En troisième lieu, M. A… soutient, sans être contesté par le préfet des Hauts-de-Seine, que le dossier qu’il a déposé en vue du renouvellement de son titre de séjour était complet. Par ailleurs, le préfet des Hauts-de-Seine ne fait à aucun moment valoir que la demande de l’intéressé aurait été déposée irrégulièrement ou qu’elle n’aurait pas été déposée dans le respect des délais mentionnés à l’article R. 431-5 du code de l’entrée et du séjour des étrangers et du droit d’asile. Dans ces conditions, la mesure sollicitée par M. A… ne se heurte à aucune contestation sérieuse.
En dernier lieu, la mesure sollicitée par le requérant ne fait obstacle à l’exécution d’aucune décision administrative.
Il résulte de tout ce qui précède qu’il y a lieu d’enjoindre au préfet des Hauts-de-Seine de délivrer à M. A… une attestation de prolongation d’instruction de sa demande de titre de séjour l’autorisant à travailler, en application des dispositions combinées des articles R. 431-15-1 et R. 431-15-2 du code de l’entrée et du séjour des étrangers et du droit d’asile, dans un délai de dix jours à compter de la notification de la présente ordonnance. En revanche, il n’y a pas lieu, à ce stade, d’assortir cette injonction d’une astreinte.

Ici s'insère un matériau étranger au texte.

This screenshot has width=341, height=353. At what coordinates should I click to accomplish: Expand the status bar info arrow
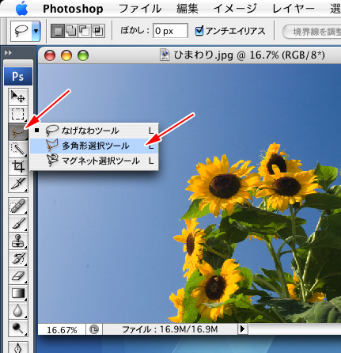click(242, 329)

Sur les frais liés à l’instance :
Il y a lieu, dans les circonstances de l’espèce, de mettre à la charge de l’Etat une somme de 1 000 euros au titre des frais exposés par M. A…, sur le fondement des dispositions de l’article L. 761-1 du code de justice administrative.
O R D O N N E :
Article 1er :
Il est enjoint au préfet des Hauts-de-Seine de délivrer à M. A… une attestation de prolongation d’instruction de sa demande de titre de séjour l’autorisant à travailler dans un délai de dix jours à compter de la notification de la présente ordonnance.
Article 2 :
L’Etat versera une somme de 1 000 euros à M. A… sur le fondement des dispositions de l’article L. 761-1 du code de justice administrative.
Article 3 :
Le surplus des conclusions de la requête de M. A… est rejeté.
Article 4 :
La présente ordonnance sera notifiée à M. B… A… et au ministre de l’intérieur.
Copie en sera adressée au préfet des Hauts-de-Seine.
Fait à Cergy, le 6 octobre 2025.
Le juge des référés,
signé
C. Chabauty
La République mande et ordonne au ministre de l’intérieur en ce qui le concerne ou à tous commissaires de justice à ce requis en ce qui concerne les voies de droit commun contre les parties privées, de pourvoir à l’exécution de la présente décision.